In this matter of plagiarism, it sounds like you really need to find some help and support in your academic community for these difficulties. Shouldn't there be an honor court, or panel, to deal with these things? It sounds like you are taking on too much of the burden personally. That may be the standard process at your institution, but it sounds wrong to me. Shouldn't plagiarism be dealt with by the institution itself, not by individual instructors? After all, if a student is plagiarizing in your class, doesn't that mean the student is plagiarizing in other classes as well? Shouldn't it be a system-wide matter rather than a one-on-one thing?
I suggest you clarify your role in this, and see if you can't get some support.
The psychic toll of such interactions with students must indeed be enormous.
Because of that, my guess is that institutions will adjust. Academics will find a way to handle this problem. It may take some time but if I were you I would think long-term.

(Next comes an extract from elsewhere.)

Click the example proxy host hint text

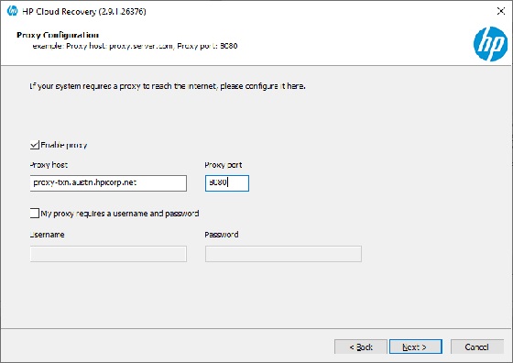click(135, 46)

My overall sense is that you are in the right place. That is paramount. That is the most important thing. Your difficulties are manageable. You are in the right line of work. You have discovered that many headaches come with the job, and that is normal. Most people when they begin work quickly find the headaches and difficulties. Now is the time to work to minimize the drawbacks and maximize the benefits. That will happen naturally as you progress in your career. If you concentrate on looking for solutions, find the support you need during the grueling times, things will get better.
How do you make peace with the worst aspects of your job?
Look at how businesspeople and working people do it. They make peace with the crap parts of their jobs. They accept it. I admire the way practical people can shrug off such things. I personally find it hard to do, but I recognize it's the healthy way to approach it. Perhaps one reason businesspeople find it easier to shrug off the nasty parts of their jobs is that they do not idealize their work the way artists and academics do. A businessperson rarely feels like she has found the perfect, ideal vocation. She's more likely to view her activities as necessary and interesting but not as some reflection of her ideal self.
It is psychically dangerous to find the ideal job. It makes the stakes so much higher. So every now and then, just shrug and go to the beach. Because you're in this for the long haul. You have to take care of yourself and not burn out.
Over time, find ways to minimize the parts that are most objectionable. Have faith that the role will change over time. We cannot know exactly how, but things will change. The way cheating is dealt with will change. Your own responsibilities will change as you progress in your career. You won't have to do so much crap work. You'll gain status. You'll learn to work the system. You'll find a way to be at peace with the way the institution works. You'll gain perspective. You'll worry less about each individual student who cheats. You will feel less acutely the pangs of self-doubt that their Internet posts now cause.
Things will get better is what I'm saying. Things will get better.
You'll have some bad days. But bad days pass. And you have choices. You don't have to eat all the shit you are served. Take a day off now and then. Go to the beach. Have a spa day. Don't let them get you down.